By: TOPAFRICANEWS Staff

Sebeya catchment plan was developed by taking into consideration national orientations as articulated in National Transformation Strategy (NTS1), vision 2050 and the Nation’s Green Growth and Climate Resilience Strategy (GGRS).

It was developed in highly participatory manner.

Centrally, the Water Resources Management Department (WRMD) of Rwanda Water and Forestry Authority (RWFA) was designated as lead agency, and partner ministries were represented through Programme Steering Committee (PSC) and Focal Points Group (FPG).

 At catchment level, officials and staff, as well as representatives of a number of special interests from each district within the catchment, jointly constituted a Catchment Task Force.

From the past three years, Sebeya River is still a matter of concern due to the river’s devastating effects on surrounding communities.

On this Friday, 6th March 2020, It is reported that due to heavy rain, Sebeya River has again overflowed causing calamities to neighboring population especially to citizens of Kanama sector of Rubavu District, Western Province of Rwanda.

According to Media report about 4.5 Hectares of Maize and tea plantations were heavily affected by the flood while 34 houses were flooded with the river’s water

These are the same stories that are heard in media after a while.

Even if programmes for the catchment rehabilitation/restoration are ongoing, it is still questionable why the river is still colliding with citizens while among measures taken there should have been citizen’s relocation from risky zones to better places and give enough room to the river flow.

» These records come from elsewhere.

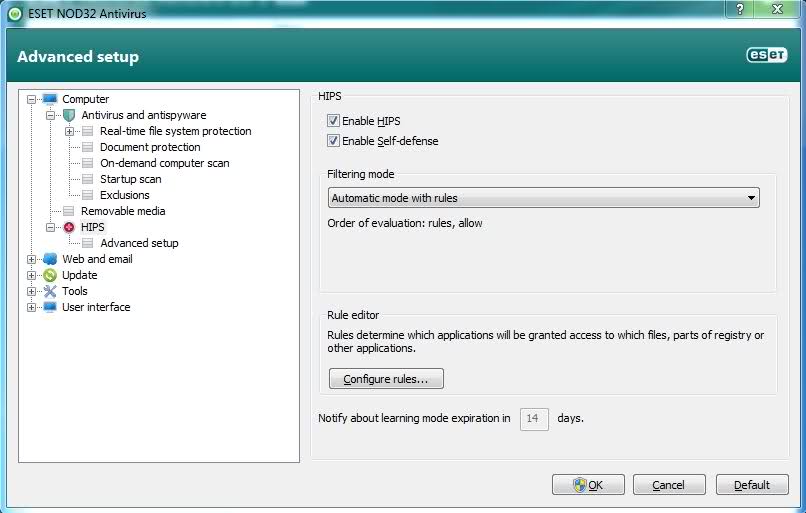The width and height of the screenshot is (806, 513).
Task: Collapse the Computer tree branch
Action: click(x=32, y=99)
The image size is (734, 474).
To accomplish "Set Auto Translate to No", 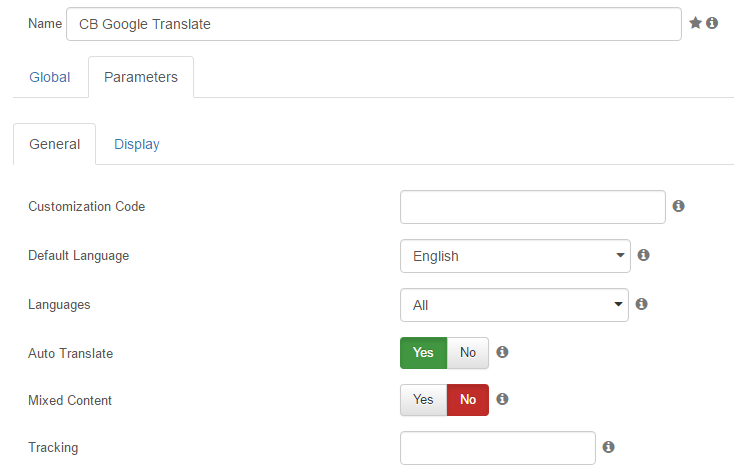I will [x=468, y=353].
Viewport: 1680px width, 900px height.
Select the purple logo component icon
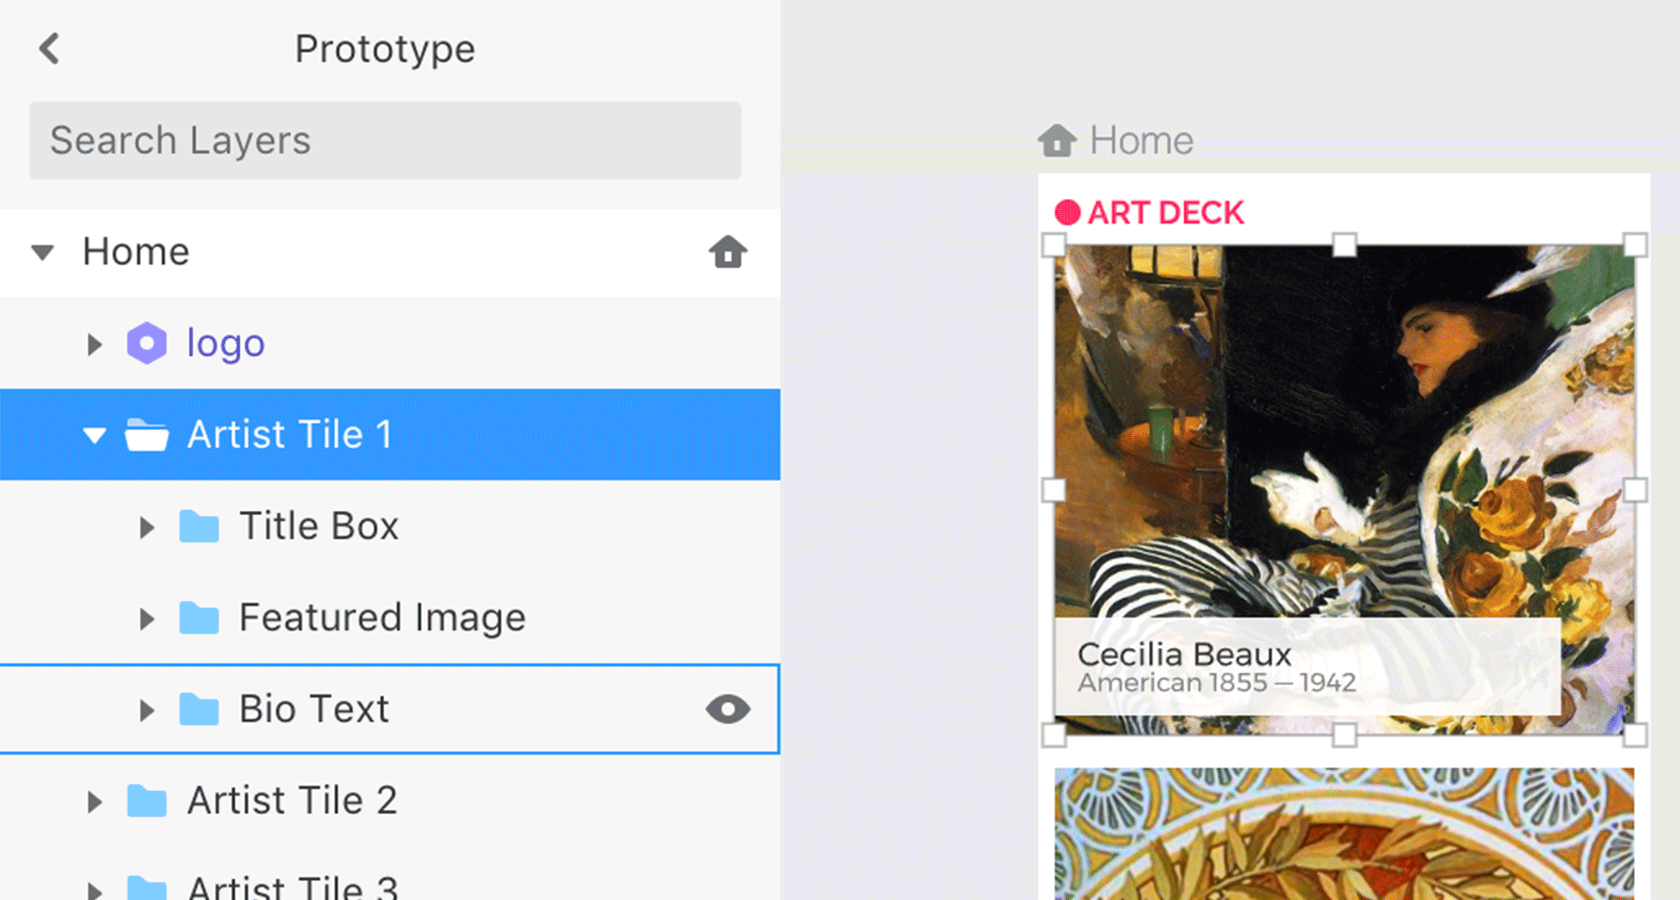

In the Meantime the Embassy of the Kingdom of the Netherlands has funded a Rwf22bn project to preserve Sebeya and other catchments in Rwanda. The project titled ‘Landscape Restoration and Integrated Water Resources Management in Sebeya and other Catchments’is implemented by Rwanda Water and Forestry Authority (RWFA) in collaboration with International Union of Conservation of nature (IUCN), Netherland Development Organization (SNV), and Action for the Protection of the Environment and Promotion of the Agricultural Sector (APEFA).

As a matter of facts, restoring the catchment and bring back the health of the river sebeya requires implementer to know that there will be no lasting solution if local population continues to invade the river’s integrity by constructing or cultivating in its way.

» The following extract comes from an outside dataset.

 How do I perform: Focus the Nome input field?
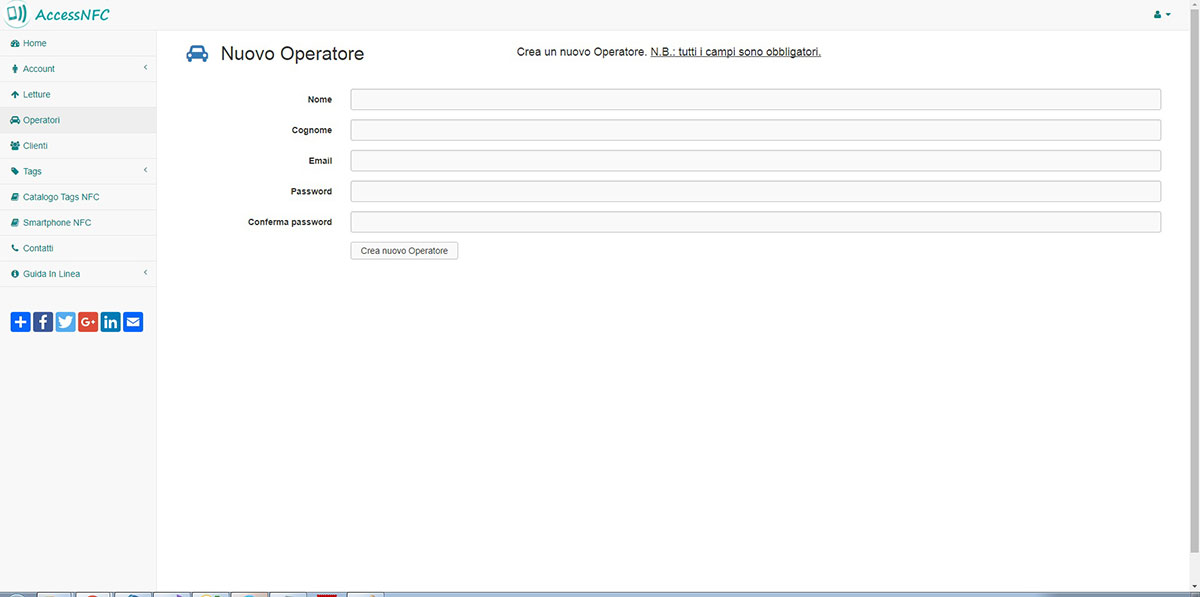click(755, 99)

It’s really a good advice for the all concerned institution to own and implement the catchment plan as developed by experts after a thorough study that proposed many solutions as written in this catchment plan.

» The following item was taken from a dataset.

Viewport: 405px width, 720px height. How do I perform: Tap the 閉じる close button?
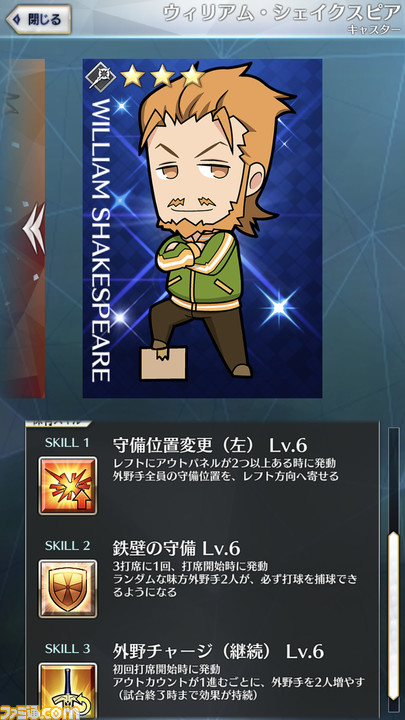coord(39,19)
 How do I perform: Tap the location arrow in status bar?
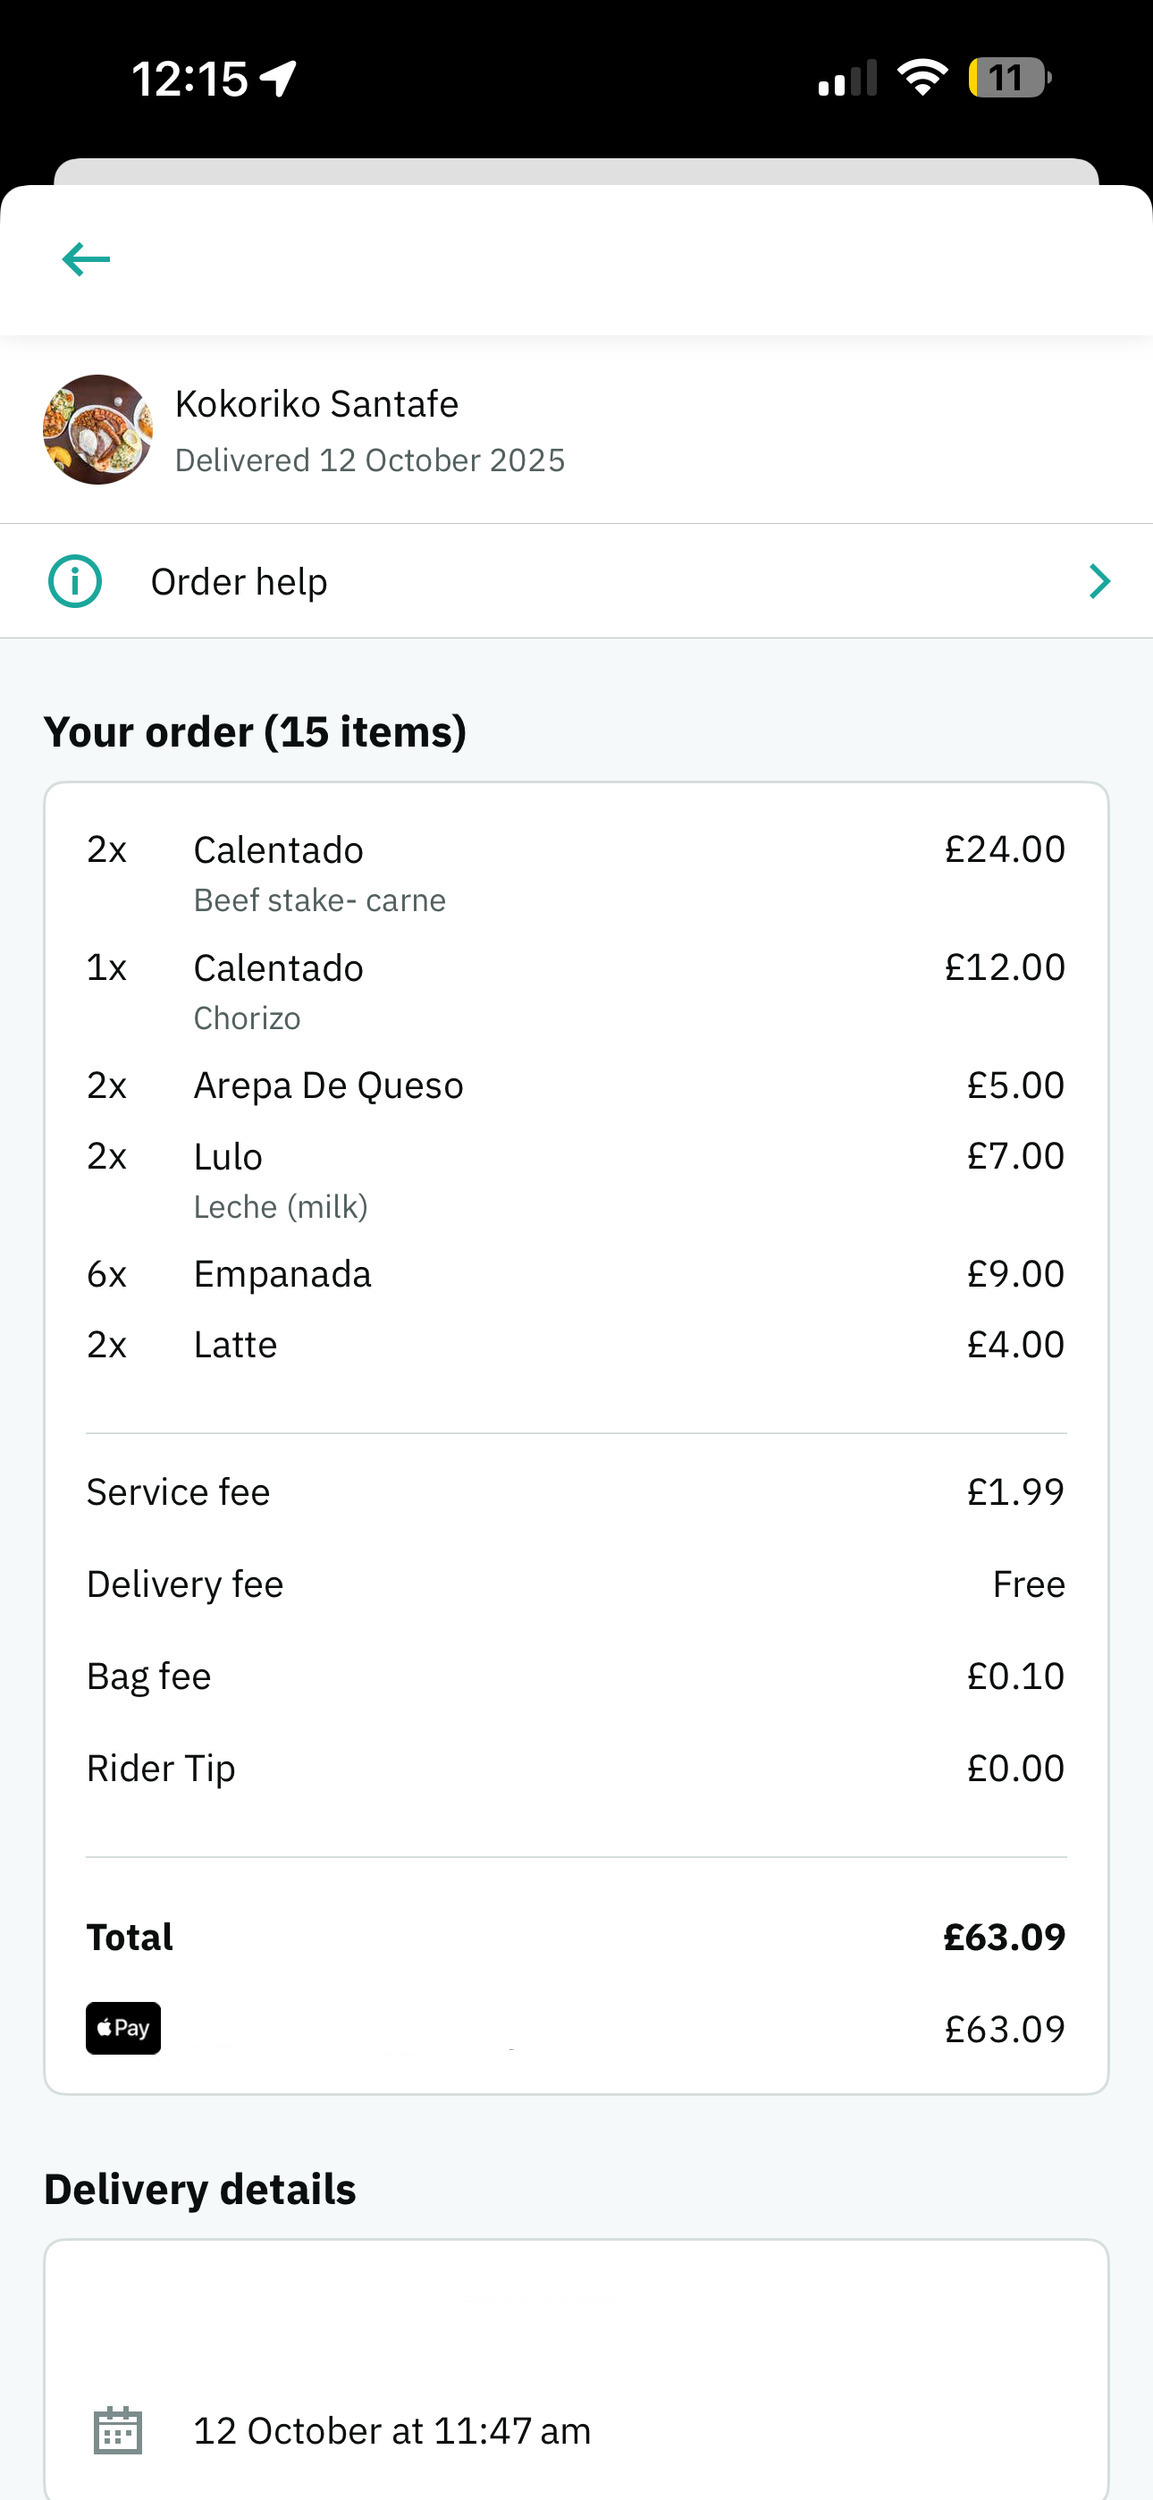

Normally, the Sebeya Catchment Management Plan (2018-2024) eyes to make the catchment a well-managed catchment, that is home to prosperous communities, living in harmony with nature and drawing social and economic benefits from water and environmental resources.’

The cathchment combines Rubavu, Nyabihu, Rutsiro and Ngororero Districts.

Sebeya is a Level 2 catchment and part of the larger Level 1 Lake Kivu catchment. Located on the western (Congo River) side of the Congo-Nile divide, Sebeya is one of the most upstream parts of the Congo River basin. Sebeya’s total surface area is 336.4 km², approximately 1.4 % of the total surface area of Rwanda (26,338 km²).

The Sebeya River flows for 48 km through the catchment, running in a north-westerly direction from its origin in the mountains (2,660 masl (Metres above mean sea level (MAMSL)) to its outflow into Lake Kivu at the town of Rubavu (1,470 masl). Elevation in the catchment vary between 1,460-2,000 masl in the western part, to 2,000- 2,220 masl in the centre, and from there rapidly increases to the steep, eastern side, up to 2,950 masl.

The Catchment population is young with over 40% of the population below 15 and almost 55% below 20. Although there has been a significant reduction in the population living in extreme poverty, especially over the last 10 years, 47% of the population still lives in informal settlements or dispersed housing (30% HH) hence causing collision with river’s way and with its outflow…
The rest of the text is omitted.